Heather was more than grateful for our "help."  Although I didn't feel helpful at all, she was happy to be awake, alive and well.  She kept thinking about how lucky she was to be found by good people who took her in and took good care of her.  What luck.  I wish Irina could have heard her thoughts.  Irina has yet to leave her room, which both serves her right and irritates me at the same time.  She should be out here with the rest of us, cleaning up her mess and fixing her mistake.  She should be helping this poor woman get better, tending to her wounds and feeding her soup and crackers.  Instead, she is sulking in her room like a child who just got yelled at for coloring on the wall.  We all make mistakes, no one blames her, but to make us all bear the burden of what she did and not even face it herself is ridiculous.  I am getting annoyed with it.

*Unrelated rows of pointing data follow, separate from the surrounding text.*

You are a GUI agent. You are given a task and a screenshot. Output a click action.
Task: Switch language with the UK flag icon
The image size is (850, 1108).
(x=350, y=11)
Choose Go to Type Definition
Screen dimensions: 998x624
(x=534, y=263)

At any rate, Carlisle got Heather's contact information, and we gathered around the telephone and called Heather's family.  It isn't exactly convenient for an ambulence to drive up to the Denali house, so we opted against an ambulance and decided to drive Heather to the nearest hospital instead, with her family meeting her there.  It was our job to act concerned, of course.

Heather promised us she wouldn't bombard us with news crews after she was found, either.  We explained that our families have lived here for years, and we didn't want to have a bunch of people stomping around on the property, asking for interviews and ruining the land.  She was very understanding.  In fact, she is a very nice, caring and warm woman.  I suppose like your ideal young mother of two should be.  It makes me feel much better about sitting in that tiny room for the past few days, staring at her sleeping body, waiting endlessly for her to wake up, and wishing this whole thing had never happened.

After she was gone, we all celebrated.  All of us except for Irina, of course.  She has remained in her room all day and night, still.  If she doesn't come out of her room at least to hunt tomorrow, Eleazer says they should cut off her blood supply.  I vote in favor of that.  I think they should at least make her come out and apologize, or explain herself, or something.  She can clean up the imitation medical hospital style bedroom.

I guess I am cranky today.  That means I should end this for now.  Be back later.